Brader ADP est pourtant d’une grande irrationalité économique. Les pertes sèches pour les finances publiques ont été abondamment soulignées : 200 millions d’euros en moins chaque année. Mais la question de la concurrence a été peu abordée. Pourtant, le premier économiste venu sait que les aéroports internationaux, tout comme les autoroutes, sont ce qu’on appelle des « monopoles naturels » : les coûts pour entrer sur de tels marchés sont prohibitifs, de sorte qu’il ne peut pas y exister de concurrence.

Développement de la sous-traitance

Les propriétaires peuvent donc se gaver en faisant flamber les prix et en dégradant la qualité du service. Les usagers des autoroutes concédées à Vinci pour une bouchée de pain en savent quelque chose : selon Le Parisien, entre 2011 et 2018, les tarifs des autoroutes françaises ont augmenté de près de 10%. Et pour cause : il est invraisemblable qu’un investisseur privé vienne construire une autre autoroute pour le même trajet, faisant ainsi jouer la concurrence. Il en va de même pour le secteur aéroportuaire : personne ne viendra construire un aéroport pour concurrencer les sites de la région parisienne (CDG, Roissy...), qui sont tous détenus par ADP.
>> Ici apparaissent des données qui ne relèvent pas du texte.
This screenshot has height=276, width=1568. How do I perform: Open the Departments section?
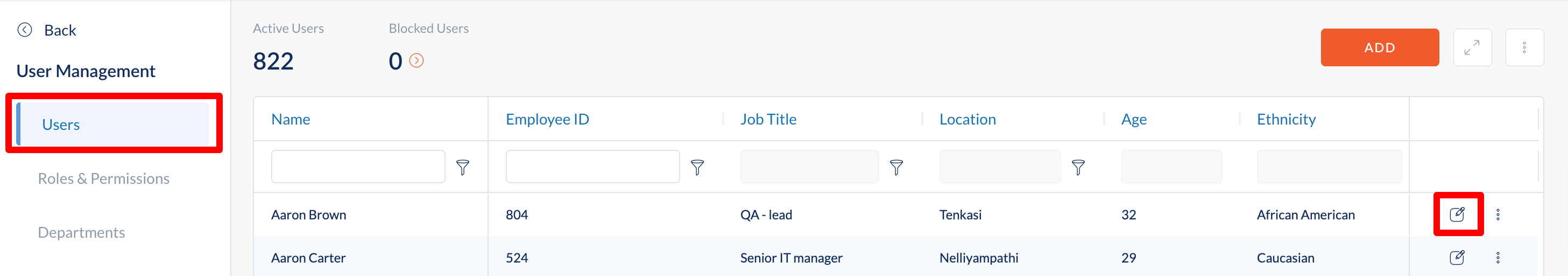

La privatisation d’ADP est aussi un désastre social à retardement. Comme l’a souligné le secrétaire général de la CGT ADP à L’Humanité, une procédure partielle de privatisation avait déjà été lancée en 2005. Résultat : 1.600 emplois perdus en quelques années, et un développement important de la sous-traitance. Même constat lors de la concession des autoroutes, où à chaque fois qu’une usine est vendue à une autre bande d’actionnaires sans scrupules : les reventes d’entreprises sont souvent l’occasion de grandes opérations de dégraissage salarial.

Cela peut paraître étrange, mais conserver ADP sous contrôle étatique est également un enjeu écologique : réduire la pollution importante causée par les transports aériens sera d’autant plus difficile que le capital privé aura mis la main sur le secteur. Selon le ministère de l’Écologie, l’aviation représente « 2% des émissions de gaz carbonique tous secteurs confondus et 13% de celles liées aux activités de transport dans le monde » : ce n’est donc pas une question secondaire.

Néanmoins, les intentions des parlementaires appelant à un référendum ne sont pas toujours aussi pures : certains soutiennent la proposition avec pour objectif une explosion du trafic aérien, qu’on ne saurait soutenir si on se préoccupe un tant soit peu de l’environnement. Sans parler des difficultés énormes qui marquent la procédure référendaire et ses conditions concrètes : il est nécessaire d’être inscrit.e sur les listes électorales (ce qui laisse de côté les étranger.es et beaucoup de Français.es), tandis que le site internet permettant de soutenir la proposition est truffé de bugs et de problèmes d’accessibilité.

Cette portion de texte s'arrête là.